> [WHAT IS EXPECTED]:
Report every line of the records below that contains the word "computer".

> [MATERIAL PROVIDED]:
* * * * * * * * *

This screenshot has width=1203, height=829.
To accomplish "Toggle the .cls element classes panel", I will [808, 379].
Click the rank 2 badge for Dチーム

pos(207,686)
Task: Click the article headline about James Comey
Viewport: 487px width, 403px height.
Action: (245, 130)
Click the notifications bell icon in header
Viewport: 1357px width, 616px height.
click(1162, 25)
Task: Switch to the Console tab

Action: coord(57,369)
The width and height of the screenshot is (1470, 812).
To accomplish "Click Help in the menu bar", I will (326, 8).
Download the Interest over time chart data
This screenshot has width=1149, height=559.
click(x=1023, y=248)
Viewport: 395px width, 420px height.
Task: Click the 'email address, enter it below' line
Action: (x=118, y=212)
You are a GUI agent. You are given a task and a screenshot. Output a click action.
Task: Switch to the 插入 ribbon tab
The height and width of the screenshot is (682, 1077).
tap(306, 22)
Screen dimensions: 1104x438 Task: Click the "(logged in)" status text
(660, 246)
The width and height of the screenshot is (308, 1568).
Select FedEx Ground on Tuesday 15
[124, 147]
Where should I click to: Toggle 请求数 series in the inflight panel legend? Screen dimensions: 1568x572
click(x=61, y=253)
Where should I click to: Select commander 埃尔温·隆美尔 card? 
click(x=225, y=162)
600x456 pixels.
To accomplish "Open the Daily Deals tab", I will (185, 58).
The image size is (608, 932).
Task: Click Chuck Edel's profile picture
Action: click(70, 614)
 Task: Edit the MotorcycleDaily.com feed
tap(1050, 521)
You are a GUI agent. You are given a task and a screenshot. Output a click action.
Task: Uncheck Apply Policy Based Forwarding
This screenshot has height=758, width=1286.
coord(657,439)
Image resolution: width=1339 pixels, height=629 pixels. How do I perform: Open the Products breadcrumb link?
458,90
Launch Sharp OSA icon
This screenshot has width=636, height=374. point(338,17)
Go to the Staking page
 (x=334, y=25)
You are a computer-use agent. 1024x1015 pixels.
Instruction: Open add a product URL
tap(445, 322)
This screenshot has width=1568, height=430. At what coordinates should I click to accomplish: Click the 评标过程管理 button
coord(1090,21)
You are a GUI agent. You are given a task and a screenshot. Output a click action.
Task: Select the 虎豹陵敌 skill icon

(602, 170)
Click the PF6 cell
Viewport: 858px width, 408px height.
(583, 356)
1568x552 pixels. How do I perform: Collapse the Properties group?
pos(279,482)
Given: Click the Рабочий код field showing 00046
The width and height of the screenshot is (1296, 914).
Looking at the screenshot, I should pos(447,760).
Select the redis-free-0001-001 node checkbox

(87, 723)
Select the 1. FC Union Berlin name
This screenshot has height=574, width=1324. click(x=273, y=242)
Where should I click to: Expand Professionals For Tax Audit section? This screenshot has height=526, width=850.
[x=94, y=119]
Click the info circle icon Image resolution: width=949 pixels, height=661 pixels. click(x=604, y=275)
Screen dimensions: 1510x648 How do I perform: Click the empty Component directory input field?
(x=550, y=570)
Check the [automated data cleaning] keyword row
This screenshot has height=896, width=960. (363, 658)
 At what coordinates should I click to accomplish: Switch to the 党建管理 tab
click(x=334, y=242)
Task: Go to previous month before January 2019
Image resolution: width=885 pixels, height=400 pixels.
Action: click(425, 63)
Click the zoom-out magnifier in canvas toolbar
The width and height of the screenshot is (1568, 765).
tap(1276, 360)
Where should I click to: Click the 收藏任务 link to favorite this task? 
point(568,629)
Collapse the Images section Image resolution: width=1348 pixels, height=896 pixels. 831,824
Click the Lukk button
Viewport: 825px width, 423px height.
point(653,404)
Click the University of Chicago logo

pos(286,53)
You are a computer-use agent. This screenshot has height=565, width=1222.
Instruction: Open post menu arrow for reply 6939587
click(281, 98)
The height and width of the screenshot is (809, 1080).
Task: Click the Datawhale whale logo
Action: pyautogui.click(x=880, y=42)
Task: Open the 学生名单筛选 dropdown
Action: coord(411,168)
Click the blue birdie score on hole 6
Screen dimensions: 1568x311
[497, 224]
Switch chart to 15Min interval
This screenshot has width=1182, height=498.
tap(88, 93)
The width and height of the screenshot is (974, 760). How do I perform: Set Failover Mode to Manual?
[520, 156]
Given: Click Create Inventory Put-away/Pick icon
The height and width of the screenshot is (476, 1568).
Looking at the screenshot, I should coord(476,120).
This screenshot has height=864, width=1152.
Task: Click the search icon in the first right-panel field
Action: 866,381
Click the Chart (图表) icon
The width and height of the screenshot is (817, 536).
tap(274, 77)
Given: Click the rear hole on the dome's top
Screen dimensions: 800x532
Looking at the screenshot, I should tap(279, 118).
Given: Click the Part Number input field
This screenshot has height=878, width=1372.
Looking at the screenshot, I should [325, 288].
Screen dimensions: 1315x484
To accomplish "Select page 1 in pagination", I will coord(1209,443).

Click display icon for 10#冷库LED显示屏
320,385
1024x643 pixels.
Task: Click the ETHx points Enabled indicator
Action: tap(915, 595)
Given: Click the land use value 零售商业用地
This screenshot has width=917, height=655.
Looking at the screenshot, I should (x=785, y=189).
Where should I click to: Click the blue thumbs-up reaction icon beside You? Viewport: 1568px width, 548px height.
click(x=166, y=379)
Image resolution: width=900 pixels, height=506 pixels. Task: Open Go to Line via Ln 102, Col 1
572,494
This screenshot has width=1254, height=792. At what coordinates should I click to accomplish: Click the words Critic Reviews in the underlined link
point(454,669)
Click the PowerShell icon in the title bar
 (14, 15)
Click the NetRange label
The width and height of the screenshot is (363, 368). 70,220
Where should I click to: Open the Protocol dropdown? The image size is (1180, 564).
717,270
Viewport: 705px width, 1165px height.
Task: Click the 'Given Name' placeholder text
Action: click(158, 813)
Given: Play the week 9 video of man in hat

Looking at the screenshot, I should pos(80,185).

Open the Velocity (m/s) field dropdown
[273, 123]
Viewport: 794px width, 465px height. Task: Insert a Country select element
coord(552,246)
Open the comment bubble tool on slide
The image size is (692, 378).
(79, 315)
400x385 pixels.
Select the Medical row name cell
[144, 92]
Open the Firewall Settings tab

* * * * * * * * *

> [OUTPUT]:
You are a computer-use agent. 1024x1015 pixels.
You are a computer-use agent. This screenshot has height=565, width=1222.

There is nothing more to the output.